結局ヴァイオリンへ行くのは少しだけ延期となる。
「みんな……ありがとな!」
「キモイ。カッシーなに眼を潤ませてるの?」
「えっ?!」
「うむ、別に君のことを心配して残るわけじゃないからなコノヤロー」
「うっ……わ、わかってるっつーの!」
「自意識過剰ね、柏木君」
「ブッフォー! カンチガイハズカシー!」
「おーい、許してやれって。カッシー泣いちゃうだろー?」
「な か ね ー よ ボ ケ ! !」
皆の厚い友情にうるっときかけていたカッシーは、すぐさま顔を真っ赤にしながら、誤魔化すように一同を睨み返した。
「もー、緊張感ないなあ……」
日笠さんは、やれやれといかにも苦労人らしい溜息をつくと、パンと手を打ち合わせてから皆に手を差し出した。
「よし、景気付けに、『あれ』やっときましょうか」
そう言って少女はクスリと笑う。
残りの六人はお互いを見合わせた後に小さく頷くと、日笠さんの差し出した手の上に自分の手を次々と乗せていった。

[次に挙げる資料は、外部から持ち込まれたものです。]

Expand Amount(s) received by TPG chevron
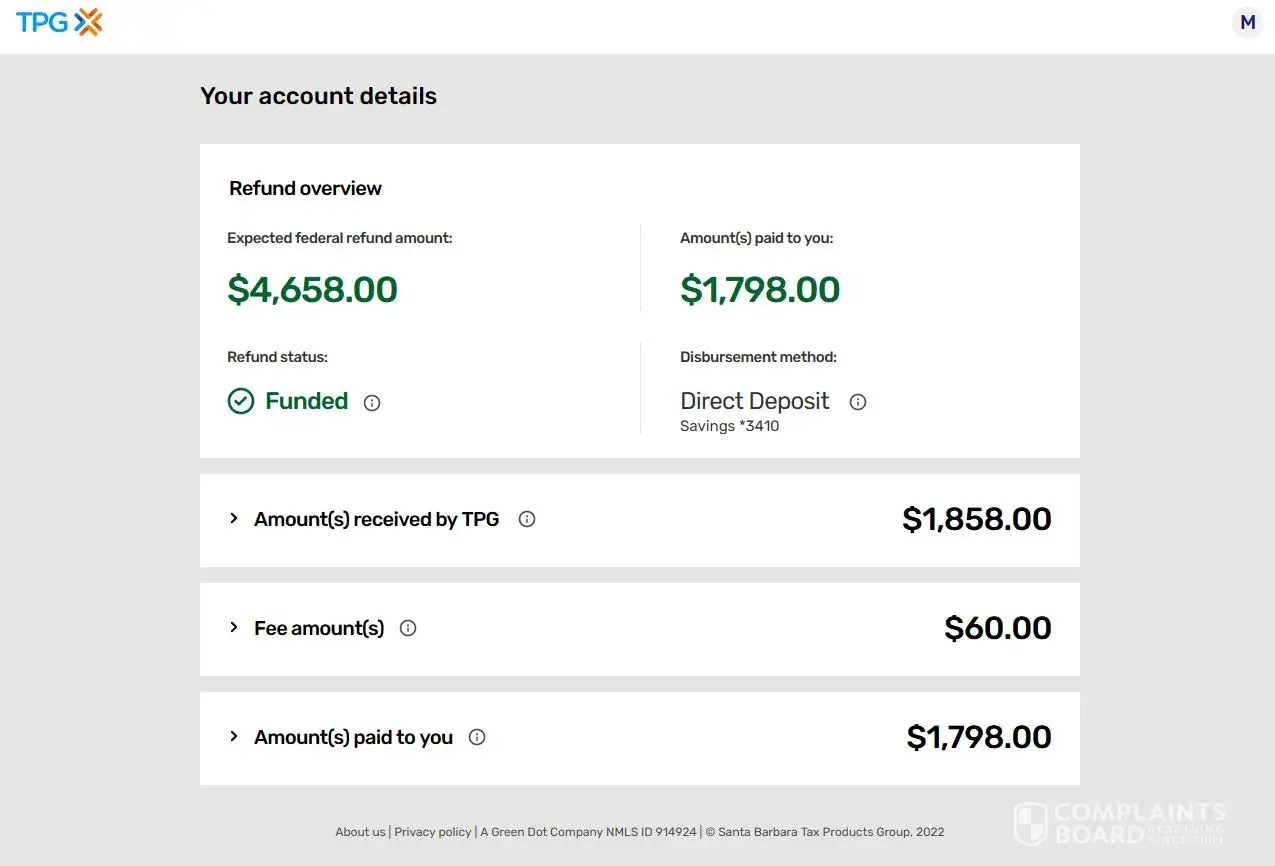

全員が乗せたのを確認すると、日笠さんは隣にいたカッシーをちらりと見る。
「カッシーよろしくね?」
「え、いいの?」
「いいだしっぺでしょ?」
「じゃ、じゃあ遠慮なく……」
これ一回やってみたかったんだ――ちょっと嬉しそうに口元を緩ませると、カッシーはコホンと咳払いしてから皆を一瞥して、大きく息を吸った。
「足手まといは足手まといなりに……やってやろうぜみんなっ!!」
『おーっ!!』
最初は誰が始めたのか。あれは、そう確か一年前、初めての演奏会の時。
いよいよ本番、ステージ脇で出番を待ちながら緊張するみんなの前に、誰かがすっと手を差し出したのだ。
誰ともなしに、次々とその差し出された手の上に自分の手を乗せていっていた。
ゲン担ぎ、景気づけ、おまじない、儀式――捉え方は人それぞれだったと思う。
以来、何かの正念場ではなんとなくやるようになっていた。
そしてまた今回もまさに『大』正念場。
少年少女は『覚悟』を決めて――
チェロ村の存亡を賭けた長い一日に臨むことを決めた。